The themed pieces are more intense because the sides not only have different colors but different figures, ones that have been in real historical or even philosophical opposition. There is an Angels vs. Demons chess set, and there is one called Good & Evil in which Hitler is the white king (what?!), but only because Martin Luther King is the black king. (Get it? and he has Donatella Versace--really--and Gandhi on his side, so watch out, Adolf!). There is a Columbus set where Chris is the king and Isabella his queen, and they are up against the New World figures of king Montezuma and an Inca Sun Virgin as queen. A Crusader set I saw pits Richard the Lionheart against Saladin (that game is still going on, I’m afraid). Historical battles have sides and lend themselves well to transformation into themed chess pieces: Waterloo, Gettysburg, Trafalgar, Cullodin, Hastings, Lepanto, Little Big Horn, Pearl Harbor, etc. They all have their chess sets with appropriately themed combatants. Here is where I found the only example of chess pieces relevant to the modern history of Naples (photo, above, right). It was called "Borboni vs. Savoia” (sic—but the correct plural is Borbone, not Borboni. Checkmate!) and is self-described as a set in “alabaster and resin, hand-painted, representing the battle of the Savoys against the Bourbons that led to the unity of Italy.” The figures are vaguely identifiable as north (Savoy) or south (Bourbon) by military uniforms or flags. I did not find a set of Neapolitan pieces where Ferdinand IV was the king, Caroline the queen, both protected by a whole Neapolitan row of scugnizzi as pawns. The Maschio Angioino would make a great pair of rooks, the votive spires of Gesù Nuovo and S. Domenico Maggiore would be worthy bishops. Maybe the "Russian Horses" at the Royal Palace could be the knights, or, as I call them, the "horsies." More research is needed. Chess pieces can be made of almost anything from common wood to very endangered and expensive red coral. Truly luxurious sets can have ivory pieces on one side and coral on the other. Naples was and remains a center of Mediterranean coral and has produced such chess pieces.
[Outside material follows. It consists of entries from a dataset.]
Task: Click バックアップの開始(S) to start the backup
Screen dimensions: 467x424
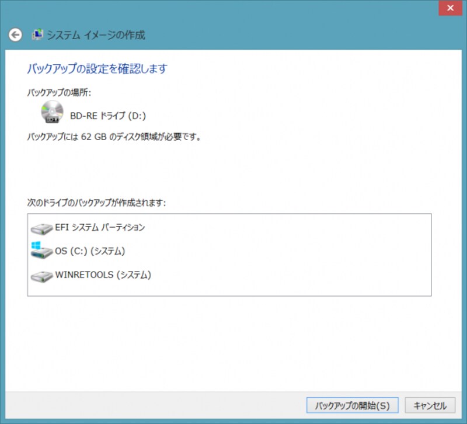Action: pyautogui.click(x=352, y=405)
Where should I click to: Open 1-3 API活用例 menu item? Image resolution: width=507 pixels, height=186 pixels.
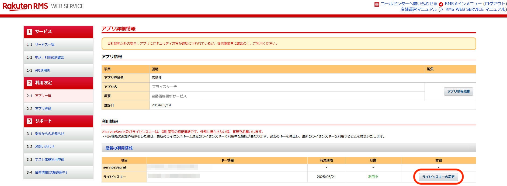tap(43, 71)
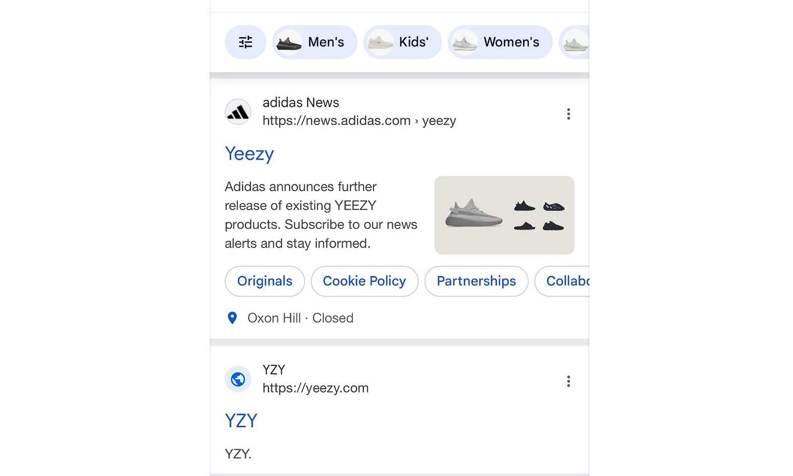Click the sneaker image on the Women's chip
793x476 pixels.
(x=464, y=42)
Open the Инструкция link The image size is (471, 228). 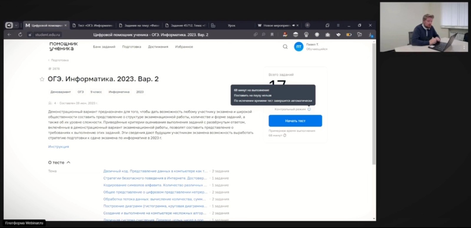tap(59, 147)
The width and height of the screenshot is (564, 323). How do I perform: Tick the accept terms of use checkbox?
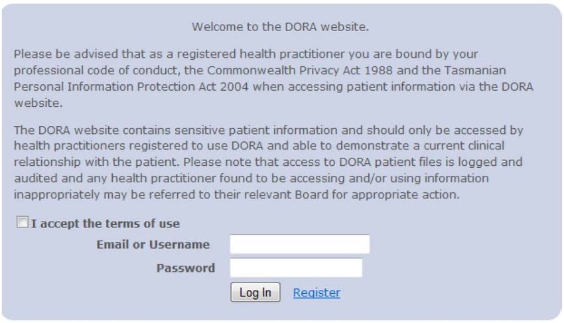coord(23,224)
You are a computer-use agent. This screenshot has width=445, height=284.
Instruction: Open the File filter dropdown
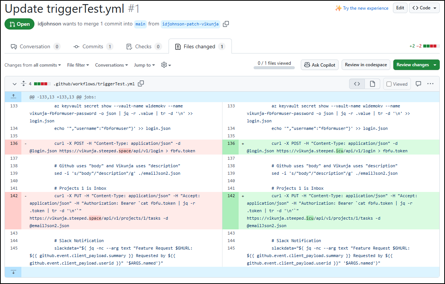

Chess boards, themselves, seem secondary, but they, too, present a great variety. You will find intarsio (wood inlay) examples from Sorrento, one of the great centers of Italian woodworking. Also, both board and pieces may be made from stone—marble, natural stone, onyx. (Onyx, by the way, is a banded variety of chalcedony, itself a cryptocrystalline form of silica. Checkmate, again!) The chess board
(a chess table, really) in the image at the top of the page is anything but secondary; it is one of the most remarkable boards ever produced in Naples. It is in the possession of the Filangieri collection and was a gift from the private collection formerly in the Villa Livia. The artisan is not identified, but it is a fine example from the 1700s. The circular shape was unusual at the time; normally, board games were played on a rectangular surface. The main surface is spectacular, displaying wood inlay with what is called “threaded veneer”—meaning that the thin slices of wood typically glued onto the core panel in the technique of intarsio have been threaded with metal, in this case, brass. The wood is mainly mahogany and the circular base of the main platform is polychrome marble and jasper. The table is 80 cm/31.5 inches high and 87 cm/34 inches in diameter. If you bring your simple department store plastic chess pieces to a game on this table, pal, you are what we call a real wood-pusher. From one wood-pusher to another.